Re: Materialized views

От
Josh Berkus
Дата:
> I'm about 99% sure the answer to that is 'yes'.  Are you thinking of
> having a background scheduler which handles the updating of
> schedule-driven (instead of trigger-driven) MVs..?  Not to try to
> feature-creep this on you, but you might consider how a new backend
> process which handles scheduled tasks could be generalized to go beyond
> handling just MV updates.. :)

No feature-creeping; the two features described will be hard enough.
Besides, we have pg_agent for that.

-- 
Josh Berkus
PostgreSQL Experts Inc.
http://pgexperts.com


Re: Materialized views

От
"David E. Wheeler"
Дата:
On Nov 8, 2011, at 3:25 PM, Josh Berkus wrote:

>> I'm about 99% sure the answer to that is 'yes'.  Are you thinking of
>> having a background scheduler which handles the updating of
>> schedule-driven (instead of trigger-driven) MVs..?  Not to try to
>> feature-creep this on you, but you might consider how a new backend
>> process which handles scheduled tasks could be generalized to go beyond
>> handling just MV updates.. :)
> 
> No feature-creeping; the two features described will be hard enough.
> Besides, we have pg_agent for that.

Well, there has to be some way to refresh an MV at regular intervals, no?

Best,

David



Re: Materialized views

От
"David E. Wheeler"
Дата:
On Nov 8, 2011, at 4:23 PM, Josh Berkus wrote:

>> Well, there has to be some way to refresh an MV at regular intervals, no?
>
> For periodic update matviews, yes.  However, Kevin needs only produce
> the command/function call for updating a generic periodic matview.  He
> doesn't need to provide a scheduling utility.  For simple cases, cron works.

Oh, I see. I was assuming it would be automatic-ish, with the declaration of the matview including update interval
information.Could certainly come later, though. 

Best,

David



Re: Materialized views

От
Josh Berkus
Дата:
>> No feature-creeping; the two features described will be hard enough.
>> Besides, we have pg_agent for that.

§ DATASET EXTRACT:
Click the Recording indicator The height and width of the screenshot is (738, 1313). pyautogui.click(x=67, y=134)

==

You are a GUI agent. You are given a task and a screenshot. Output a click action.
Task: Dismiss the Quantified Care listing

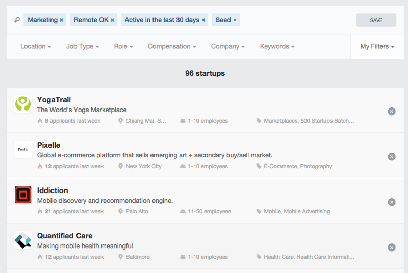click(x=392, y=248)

...

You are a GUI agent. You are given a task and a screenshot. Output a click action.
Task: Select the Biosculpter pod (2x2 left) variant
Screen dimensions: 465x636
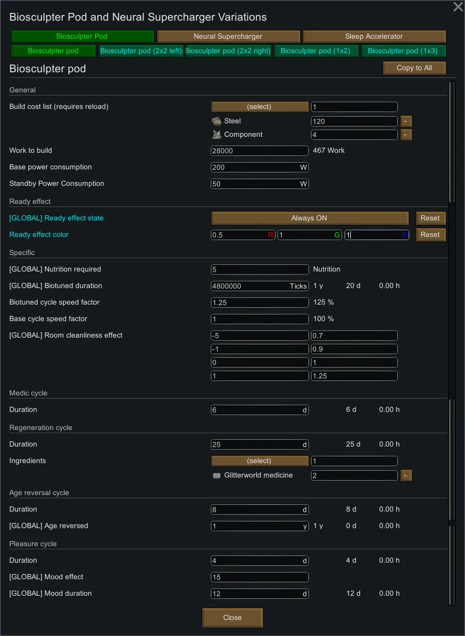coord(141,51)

§ EXERCISE TASK A:
In the materialized views thread, which existing tool does Josh Berkus say already covers scheduled tasks?
§ EXERCISE TASK B:
Continue the materialized views thread from the point where it stops.

§ TASK OUTPUT A:
pg_agent

§ TASK OUTPUT B:
> 
> Well, there has to be some way to refresh an MV at regular intervals, no?

For periodic update matviews, yes.  However, Kevin needs only produce
the command/function call for updating a generic periodic matview.  He
doesn't need to provide a scheduling utility.  For simple cases, cron works.

-- 
Josh Berkus
PostgreSQL Experts Inc.
http://pgexperts.com


Re: Materialized views

От
Andrew Dunstan
Дата:

On 11/08/2011 06:25 PM, Josh Berkus wrote:
>> I'm about 99% sure the answer to that is 'yes'.  Are you thinking of
>> having a background scheduler which handles the updating of
>> schedule-driven (instead of trigger-driven) MVs..?  Not to try to
>> feature-creep this on you, but you might consider how a new backend
>> process which handles scheduled tasks could be generalized to go beyond
>> handling just MV updates.. :)
> No feature-creeping; the two features described will be hard enough.
> Besides, we have pg_agent for that.
>

Yeah. I'd be plenty happy with greedy MVs plus lazy MVs that need a 
manual refresh. These are both patterns I use a lot (the buildfarm 
dashboard is in effect a greedy MV although it's not updated by a trigger).

cheers

andrew




Re: Materialized views

От
Stephen Frost
Дата:
* Josh Berkus (josh@agliodbs.com) wrote:
> > Well, there has to be some way to refresh an MV at regular intervals, no?
>
> For periodic update matviews, yes.  However, Kevin needs only produce
> the command/function call for updating a generic periodic matview.  He
> doesn't need to provide a scheduling utility.  For simple cases, cron works.

Perhaps that would be an acceptable initial version, but I'd be pretty
disappointed and I certainly don't think we should stop there.

I'm quite aware of cron and as aware of the difficulties that many DBAs
are going to have getting cronjobs implemented.  There's permission
issues (we see this already with the requests to provide an in-PG DBA
interface for pg_hba.conf..), locking issues (writing decent scripts
that don't destroy the box if they take a bit too long, like >5m on a
5m scheduled job), authentication issues (we don't really want these
running as superuser if we can avoid it..), and probably other things
I'm not thinking of.
Thanks,
    Stephen

Re: Materialized views

От
Robert Haas
Дата:
On Tue, Nov 8, 2011 at 8:31 PM, Stephen Frost <sfrost@snowman.net> wrote:
> Perhaps that would be an acceptable initial version, but I'd be pretty
> disappointed and I certainly don't think we should stop there.

I agree that a built-in job scheduler would be pretty awesome, but I
think it's a completely separate project from materialized views.
Each of the two is a major project all by itself; making one into a
dependency of the other is a recipe for failure.

In view of Kevin's success with SSI, I'm very pleased to see him
picking this out as his next target.  If and when it gets done, this
will be a great, great feature.  And we shouldn't be afraid to start
small and move incrementally toward what we really want.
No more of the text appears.